After two years of investigation, the European Union is no nearer to charging the multinational US technology giant Amazon over alleged antitrust violations than it was in the beginning, the Financial Times has reported.
The newspaper said on Thursday sources with direct knowledge of the matter had said EU regulators were struggling to find evidence.
The bloc claimed in July 2019 the company's online retailing sector had manipulated algorithms to boost the sale of in-house products. The claim followed rivals alleging Amazon had found a way to ensure inferior but more expensive Amazon products outsold items from other sellers on the company's site.
But the Financial Times said EU investigators still have not got to the bottom of how the company's algorithm works, despite sending questions about it to the company. And the paper said the EU will not be able to get a first-hand look at the retailer's proprietary code because of legal limits on such access, making it very unlikely the bloc will build a case.
An unnamed Brussels-based legal expert with knowledge of the case told the paper: "Cases involving algorithms are complex. ... But the EU doesn't have to dictate how a computer code works. It is for the company that uses the algorithm to deliver a fair result."
The paper said other legal experts said the EU's case against Amazon has been moving far more slowly than comparable probes.

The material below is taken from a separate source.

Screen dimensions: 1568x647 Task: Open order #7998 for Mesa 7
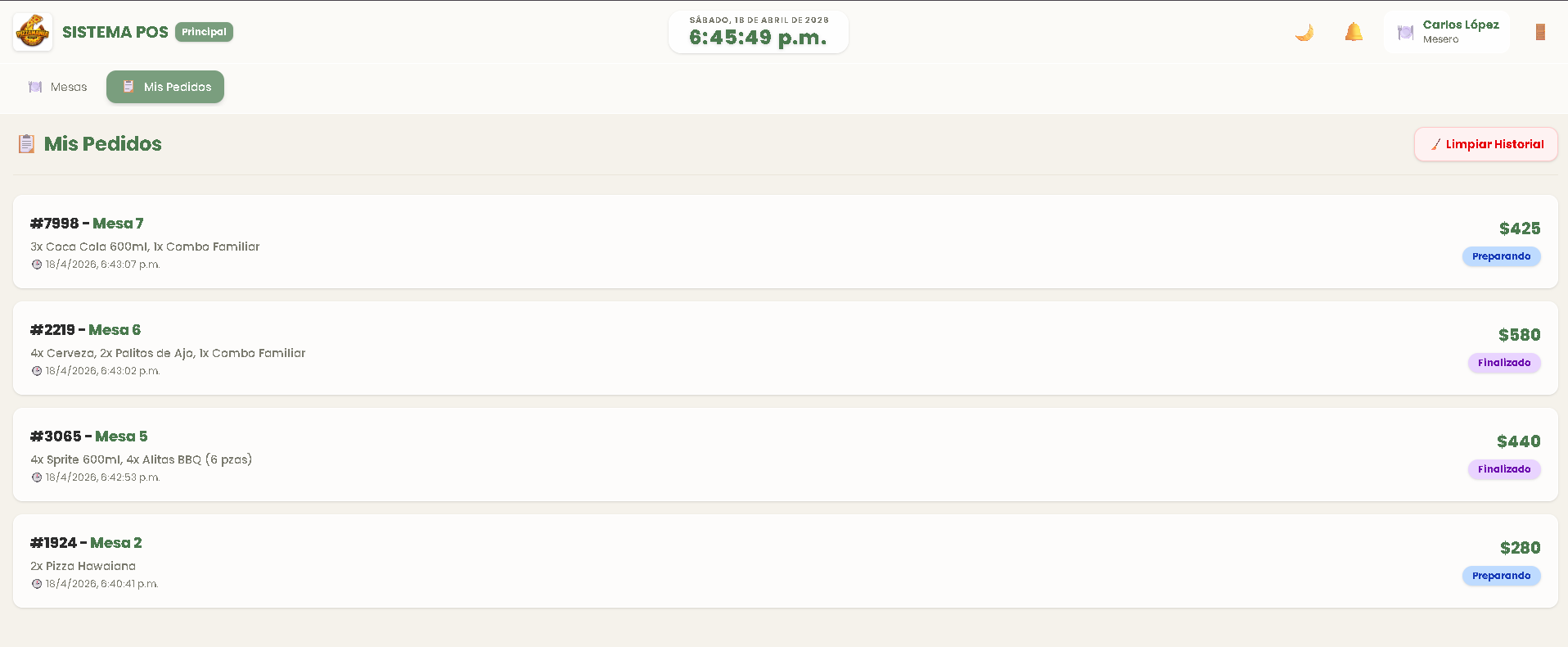tap(87, 224)
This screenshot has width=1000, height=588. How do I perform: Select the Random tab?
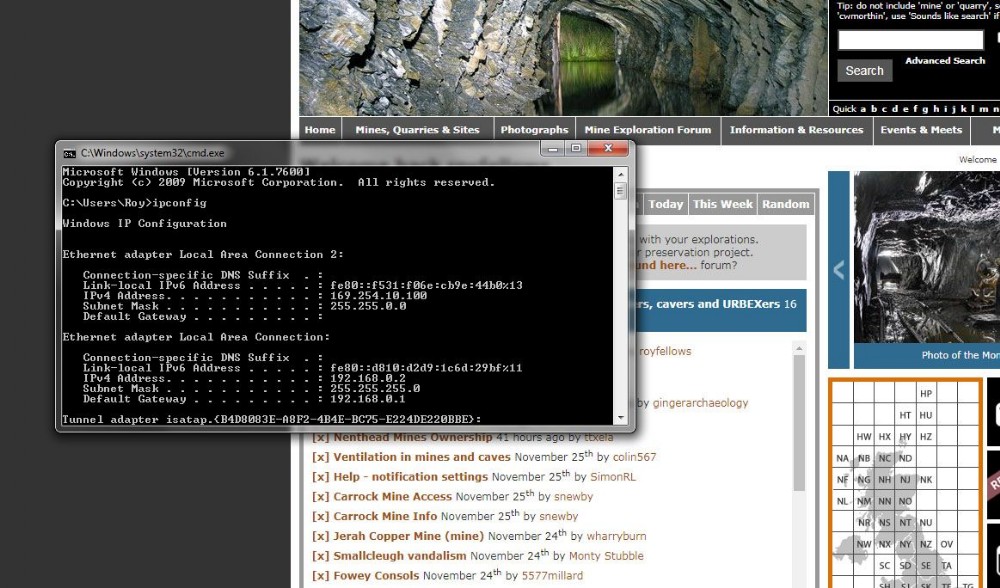[785, 204]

Brussels has recently declared its intention of limiting the power of big tech companies and is increasing its scrutiny of them through sweeping new draft laws unveiled in December.
Previous legal effort
In separate legal action, the bloc formally charged Amazon in November with breaking EU competition rules by using information gleaned from third-party sellers.
Meanwhile, the UK government has defended new investment tax breaks that will benefit companies such as Amazon.
The Times newspaper reported on Thursday that Oliver Dowden, the secretary of state for digital, culture, media and sport, acknowledged there were "very serious questions" around why some large companies appeared to pay very little tax.
But he said the plan announced in the budget to introduce a $35-billion "super-deduction" program that will give companies an enhanced rate of tax relief on investments in plant and machinery was a good idea, despite the fact that campaigners said it could entirely "wipe out" Amazon's UK tax bill.
"It is a good thing if companies are going to be investing in tech: that's the point, to encourage companies to invest heavily while many of them, particularly in the tech sector, are sitting on very large amounts of cash," he said.
The initiative means investments in plant and machinery will get a 130 percent capital allowance.